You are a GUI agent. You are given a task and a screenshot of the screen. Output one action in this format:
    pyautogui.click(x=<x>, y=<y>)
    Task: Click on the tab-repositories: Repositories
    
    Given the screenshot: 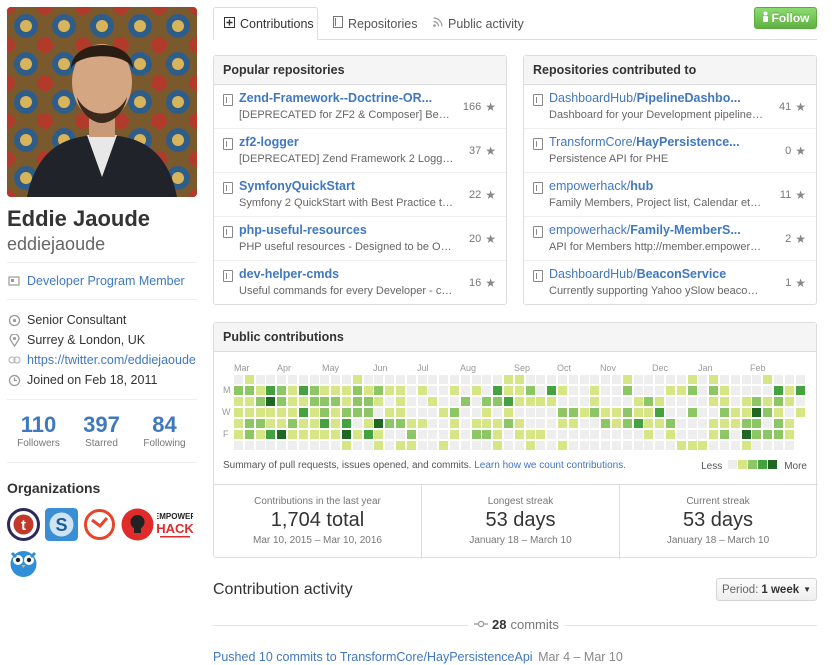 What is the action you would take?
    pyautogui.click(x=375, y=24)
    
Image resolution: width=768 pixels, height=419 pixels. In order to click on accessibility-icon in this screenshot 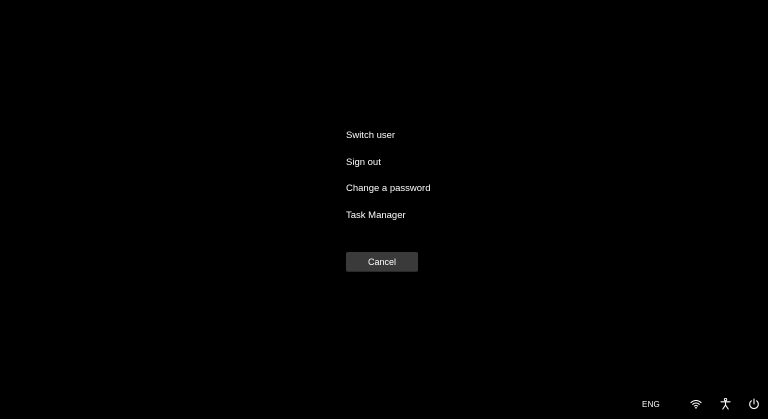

##############################

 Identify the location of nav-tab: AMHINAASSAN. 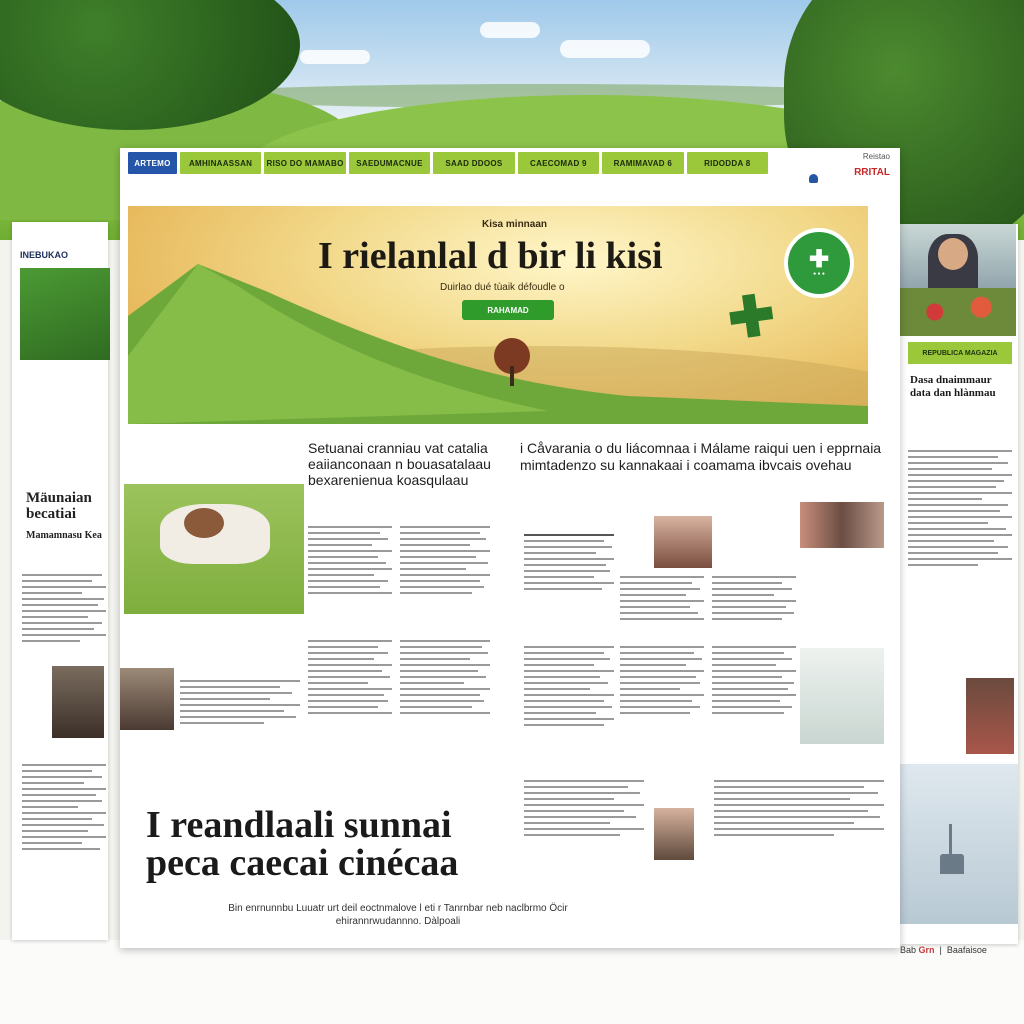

##############################

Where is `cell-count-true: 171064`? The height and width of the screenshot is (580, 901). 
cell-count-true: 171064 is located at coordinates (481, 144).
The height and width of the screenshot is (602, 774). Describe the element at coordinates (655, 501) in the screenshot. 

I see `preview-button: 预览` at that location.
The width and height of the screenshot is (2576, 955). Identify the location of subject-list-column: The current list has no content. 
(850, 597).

##############################

• [TASK PROMPT]: Pull out each line of the items above that contains the string "count" and reproduce those lines in their original order.

• [REPLY]:
Where is `cell-count-true: 171064`? The height and width of the screenshot is (580, 901). 
cell-count-true: 171064 is located at coordinates (481, 144).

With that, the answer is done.